◆ WHAT THE EXERCISE ASKS:
Copy out this listing line for line, leaving out the pictures.

◆ DATA PROVIDED:
________________
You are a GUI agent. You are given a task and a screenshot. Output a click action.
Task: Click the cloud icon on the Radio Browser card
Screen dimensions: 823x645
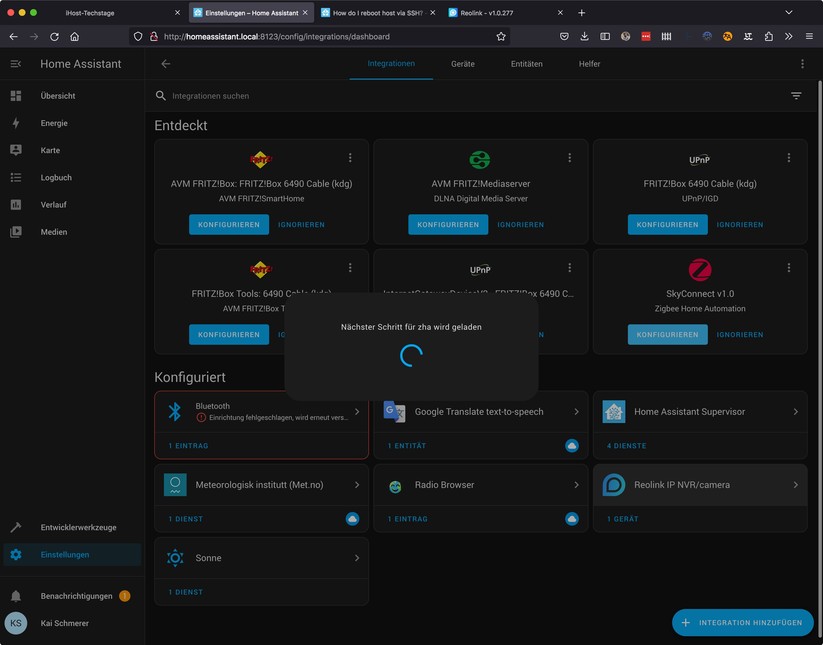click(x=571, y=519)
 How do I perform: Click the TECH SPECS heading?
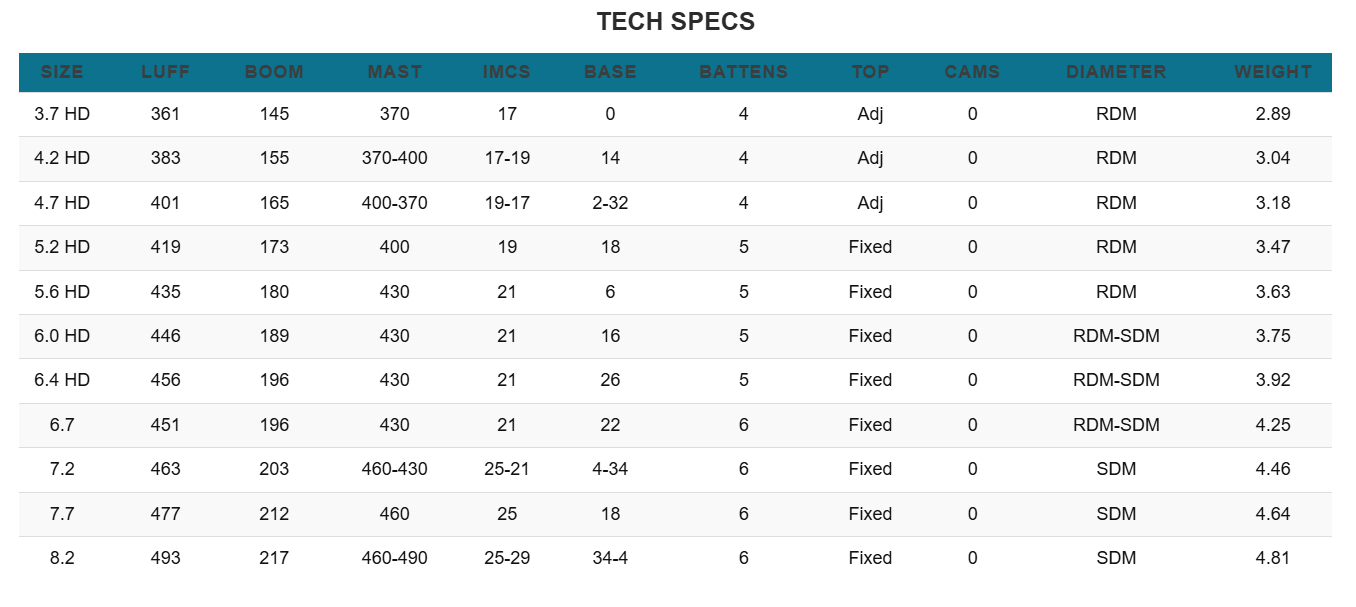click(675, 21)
________________
◆ RESULT FOR THIS TASK:
You are a GUI agent. You are given a task and a screenshot. Output a click action.
Task: Click the cloud icon on the Radio Browser card
Screen dimensions: 823x645
click(x=571, y=519)
 How do I perform: Click the TECH SPECS heading?
click(675, 21)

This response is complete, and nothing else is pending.